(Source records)
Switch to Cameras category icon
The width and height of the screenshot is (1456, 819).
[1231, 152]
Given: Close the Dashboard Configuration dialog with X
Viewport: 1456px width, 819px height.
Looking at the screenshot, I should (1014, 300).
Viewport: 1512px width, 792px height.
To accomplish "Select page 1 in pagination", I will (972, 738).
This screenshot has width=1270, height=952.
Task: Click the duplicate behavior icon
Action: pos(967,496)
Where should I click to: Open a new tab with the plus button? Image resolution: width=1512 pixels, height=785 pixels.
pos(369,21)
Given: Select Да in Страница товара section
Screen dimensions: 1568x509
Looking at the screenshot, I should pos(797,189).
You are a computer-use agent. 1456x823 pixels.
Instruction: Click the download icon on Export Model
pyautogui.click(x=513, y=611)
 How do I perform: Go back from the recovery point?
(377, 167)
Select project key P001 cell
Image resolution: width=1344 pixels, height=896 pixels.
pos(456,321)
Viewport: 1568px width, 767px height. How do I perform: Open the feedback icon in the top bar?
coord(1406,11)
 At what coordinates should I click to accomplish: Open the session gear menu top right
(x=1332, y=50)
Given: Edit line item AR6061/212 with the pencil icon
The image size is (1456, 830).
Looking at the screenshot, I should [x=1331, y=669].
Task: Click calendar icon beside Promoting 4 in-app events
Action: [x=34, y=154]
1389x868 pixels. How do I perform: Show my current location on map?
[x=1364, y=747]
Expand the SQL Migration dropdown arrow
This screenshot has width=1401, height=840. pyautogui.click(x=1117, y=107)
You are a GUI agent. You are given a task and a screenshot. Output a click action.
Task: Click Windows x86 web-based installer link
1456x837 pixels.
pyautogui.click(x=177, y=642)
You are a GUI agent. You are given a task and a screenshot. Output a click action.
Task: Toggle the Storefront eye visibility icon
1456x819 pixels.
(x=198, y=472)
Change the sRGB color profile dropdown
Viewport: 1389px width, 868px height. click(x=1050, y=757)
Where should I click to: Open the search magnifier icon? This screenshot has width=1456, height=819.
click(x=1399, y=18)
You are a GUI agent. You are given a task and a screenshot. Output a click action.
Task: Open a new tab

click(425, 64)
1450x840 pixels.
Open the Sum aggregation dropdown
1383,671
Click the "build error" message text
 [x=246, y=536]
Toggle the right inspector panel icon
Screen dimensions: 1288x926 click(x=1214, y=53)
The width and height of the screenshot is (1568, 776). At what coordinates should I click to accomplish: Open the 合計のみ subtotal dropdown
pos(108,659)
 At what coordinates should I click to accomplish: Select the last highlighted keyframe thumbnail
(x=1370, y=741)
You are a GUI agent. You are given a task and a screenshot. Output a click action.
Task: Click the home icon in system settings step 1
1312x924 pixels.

_ACTION ITEM_
Repeat each entry above, matching every line exactly.

_RESULT_
Switch to Cameras category icon
The width and height of the screenshot is (1456, 819).
[1231, 152]
Given: Close the Dashboard Configuration dialog with X
Viewport: 1456px width, 819px height.
Looking at the screenshot, I should (1014, 300).
Viewport: 1512px width, 792px height.
To accomplish "Select page 1 in pagination", I will (972, 738).
This screenshot has width=1270, height=952.
Task: Click the duplicate behavior icon
Action: pos(967,496)
Where should I click to: Open a new tab with the plus button? Image resolution: width=1512 pixels, height=785 pixels.
pos(369,21)
Given: Select Да in Страница товара section
Screen dimensions: 1568x509
Looking at the screenshot, I should pos(797,189).
You are a computer-use agent. 1456x823 pixels.
Instruction: Click the download icon on Export Model
pyautogui.click(x=513, y=611)
 How do I perform: Go back from the recovery point?
(377, 167)
Select project key P001 cell
Image resolution: width=1344 pixels, height=896 pixels.
pos(456,321)
Viewport: 1568px width, 767px height. How do I perform: Open the feedback icon in the top bar?
coord(1406,11)
 At what coordinates should I click to accomplish: Open the session gear menu top right
(x=1332, y=50)
Given: Edit line item AR6061/212 with the pencil icon
The image size is (1456, 830).
Looking at the screenshot, I should [x=1331, y=669].
Task: Click calendar icon beside Promoting 4 in-app events
Action: [x=34, y=154]
1389x868 pixels. How do I perform: Show my current location on map?
[x=1364, y=747]
Expand the SQL Migration dropdown arrow
This screenshot has width=1401, height=840. pyautogui.click(x=1117, y=107)
You are a GUI agent. You are given a task and a screenshot. Output a click action.
Task: Click Windows x86 web-based installer link
1456x837 pixels.
pyautogui.click(x=177, y=642)
You are a GUI agent. You are given a task and a screenshot. Output a click action.
Task: Toggle the Storefront eye visibility icon
1456x819 pixels.
(x=198, y=472)
Change the sRGB color profile dropdown
Viewport: 1389px width, 868px height. click(x=1050, y=757)
Where should I click to: Open the search magnifier icon? This screenshot has width=1456, height=819.
click(x=1399, y=18)
You are a GUI agent. You are given a task and a screenshot. Output a click action.
Task: Open a new tab

click(425, 64)
1450x840 pixels.
Open the Sum aggregation dropdown
1383,671
Click the "build error" message text
 [x=246, y=536]
Toggle the right inspector panel icon
Screen dimensions: 1288x926 click(x=1214, y=53)
The width and height of the screenshot is (1568, 776). At what coordinates should I click to accomplish: Open the 合計のみ subtotal dropdown
pos(108,659)
 At what coordinates should I click to accomplish: Select the last highlighted keyframe thumbnail
(x=1370, y=741)
You are a GUI agent. You are given a task and a screenshot. Output a click action.
Task: Click the home icon in system settings step 1
1312x924 pixels.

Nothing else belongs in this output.